I say for educational purposes only because there will not be a follow-up on the trade. If you happen to take on the trade, remember, the key to keeping losses to a minimum is proper position sizing. Most of the strategies I offer are risk-defined, so you know at order entry how much is at risk. And knowing how much is at risk should give you a good idea what your position size should be per trade. But again, the following trade is meant for educational purposes only.
Another Weekly Options Trade
Let’s examine how a weekly options trade works using one of my two approaches to trading weekly options.
The overall market – more specifically the Russell 2000 Index as seen through the iShares Russell 2000 ETF (NYSEArca: IWM) – is in a very overbought state again, according to my favorite mean-reversion indicator, RSI.
Once I see confirmation of an overbought state in one of the highly-liquid ETFs I follow, like IWM, I immediately look for a trade.
Above is the weekly options chain for IWM.
With IWM trading for roughly $116.67 and in a very overbought state, I want to use a strategy like a bear call spread. A bear call spread will enable me a margin of error just in case the current directional trend – in this case a bullish trend – continues.
The next step is to choose the actual spread. I want to start by looking at the Prob.OTM column in search of a probability of success around 85%. If I were to choose the strike price closest to 85%, I would need to sell the 120 strike. However, since I only want to go out one strike wide, I would need to buy the 121 strike and that would only bring in a premium (bid price – ask price) of $0.09. After commissions, $0.09 doesn’t allow for much of a gain.
So, the next step is to move further up the options chain towards the 119 strike.
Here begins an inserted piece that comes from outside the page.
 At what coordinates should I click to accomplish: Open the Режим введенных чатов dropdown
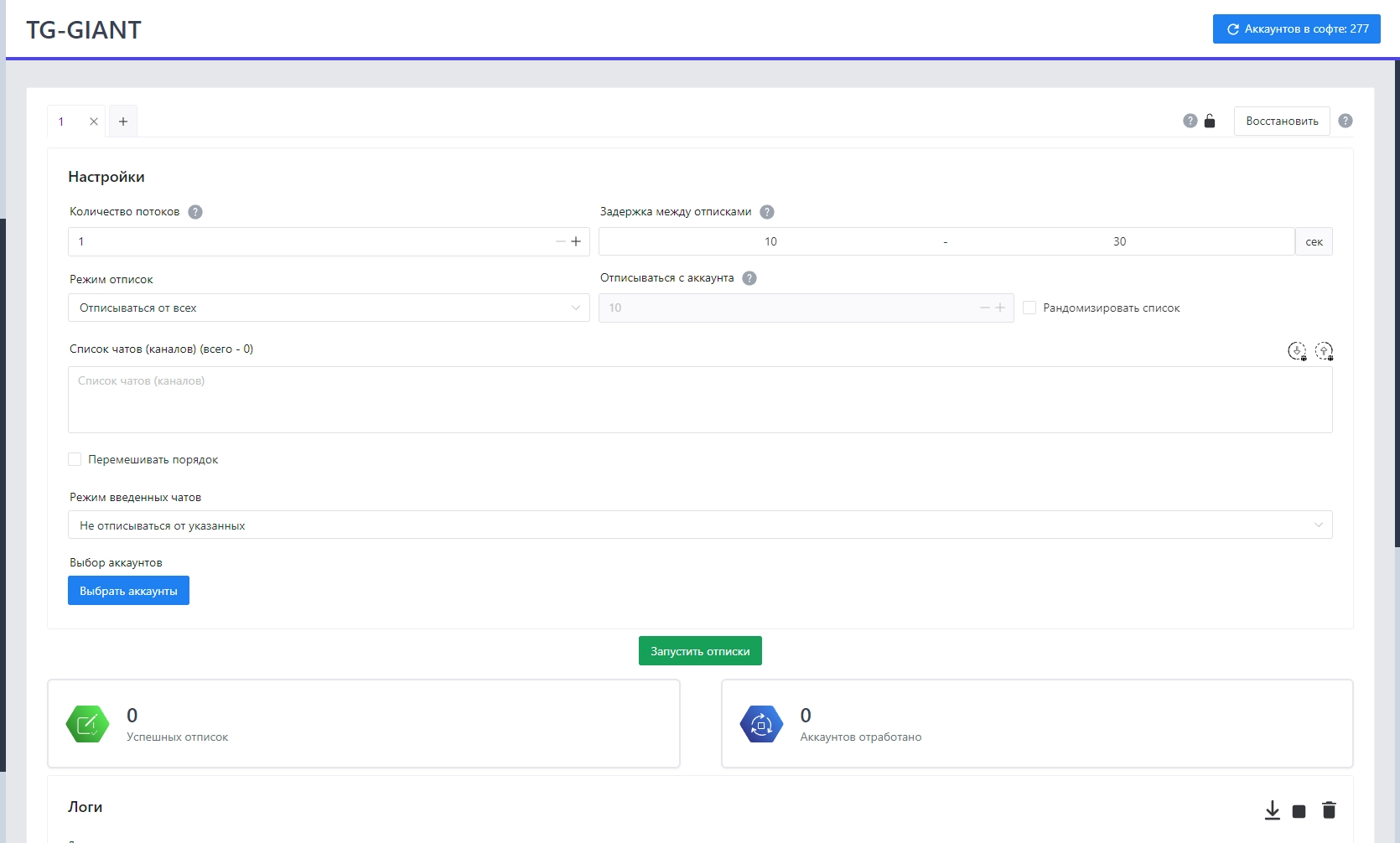pos(700,525)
This lowers my probability of success to roughly 78%, but it allows me to bring in an ample amount of premium to make it a worthy trade.
I can sell the 119/120 bear call spread for $0.18 ($0.57 – $0.39). By selling the strike with a slightly lower probability of success, I am able to make a return of 21.9% over the next 15 days. The margin of error on the trade is $2.33. Again, the decision always rests with how much probability of success you want to have on your trade. In this case, we are going with a 77.8% probability.
As long as IWM closes below the 119 strike at expiration in 15 days, the trade will receive the max profit of 21.9%. The break-even point is $119.18, which is the strike price of $119 plus the premium received of $0.18.
Again, given the extreme overbought nature of IWM, I am comfortable pushing forward with the trade – especially knowing that four of the 15 days are weekend days. So in reality I am only exposed to 11 trading days.
As I said before, I do things a bit differently than most people when trading weekly options. I do not make a trade every week. I wait for overbought/oversold extremes to enter the market and then I begin to look for a trade.
As I have said numerous times in the past, “For one to randomly select a trade based on the fact that it is Thursday or Friday, or any specific day for that matter, is irresponsible.” The market doesn’t work that way. I mean, what’s the hurry? Why do we need to make trades every week, especially for arbitrary reasons? We are in this for the long haul, so let’s take a more methodical, long-term approach.